New Yorkers, for example, may have once needed to be persuaded to try instant grocery delivery or delivery restaurants, which venture capitalists call “ghost kitchens”. The pandemic has changed the stakes not only for consumers who have had an incentive to stay home and order, but also for businesses reconsidering the need for traditional retail space. Starbucks, according to The newspaper “New York Times, has permanently closed 44 of its 235 locations in Manhattan since early 2020. However, it has plans to expand its mobile phone lending offerings and add more pick-up-only outlets.
A study by Edge by Ascential, a digital commerce consulting firm, predicts that retailers can devote as much one third of their area, which was once used for in-person purchases, will take online orders in the coming years. This transition is likely to cost businesses more moneycompared to when shoppers walk into a store and select the items they want. However, judging by the way things are going, more and more people are choosing to have items shipped to them and delivered within the same week, day, or even within the next 15 minutes.
This preference doesn’t just apply to everyday necessities like groceries, baby food, or toilet paper. Direct-to-consumer startups, especially in the home improvement, food and beverage industries, are trying to reach urban shoppers through on-demand delivery. “What we’re trying to achieve with quick commerce is to give people the opportunity to get as close as possible to instant gratification,” says the head of customer service at Olipop, a low-calorie alternative to sodas. said Thingtesting. “If consumers are looking for a drink late at night, we want to make sure it’s Olipop.”
Despite the explosive growth of instant delivery applications, most of them have not yet brought sustainable returns to investors. pumping them up with billions of dollars. Even as Amazon and couriers like DoorDash, Uber, and Gopuff seek to turn city centers into fulfillment centers complete with ghost kitchens and ghost brands, stores — and all the inconveniences of in-person shopping — will still exist. more-less. . Shoppers still love strolling through malls, no matter how tech-savvy they are.

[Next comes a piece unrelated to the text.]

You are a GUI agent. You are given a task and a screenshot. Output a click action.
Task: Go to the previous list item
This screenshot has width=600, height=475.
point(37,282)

Amazon may have won customers over with its incredibly fast delivery standards, but its business model is not free from logistical complexities. One-day shipping is expensive and relies on a huge underpaid workforce that small retailers cannot afford. “What solves all these problems – high return rates, prohibitive last mile shipping costs, logistics nightmares, customer frustration and the monumental amount of consumer waste that all of this sends to landfills – on some level? The shops. I’m going to the store.” wrote Amanda Mull from Atlantic.
At the start of the pandemic, Americans avoided in-person purchases out of necessity. Today, with most businesses more or less reopened, many are choosing to stay away from stores due to declining customer experience. This is the result of a myriad of factors that retailers have implemented to cut costs, from the introduction of new technology to understaffing. Meanwhile, shipping appears to be the antidote to in-store chaos, when in fact it isn’t, from a retailer’s point of view.
Soon, retail employees may be too busy meeting delivery quotas to be relieved that customers no longer require to speak to a manager. The future of retail wants to offer hyper-optimized convenience to shoppers. But is it all really good for us? And is it financially possible?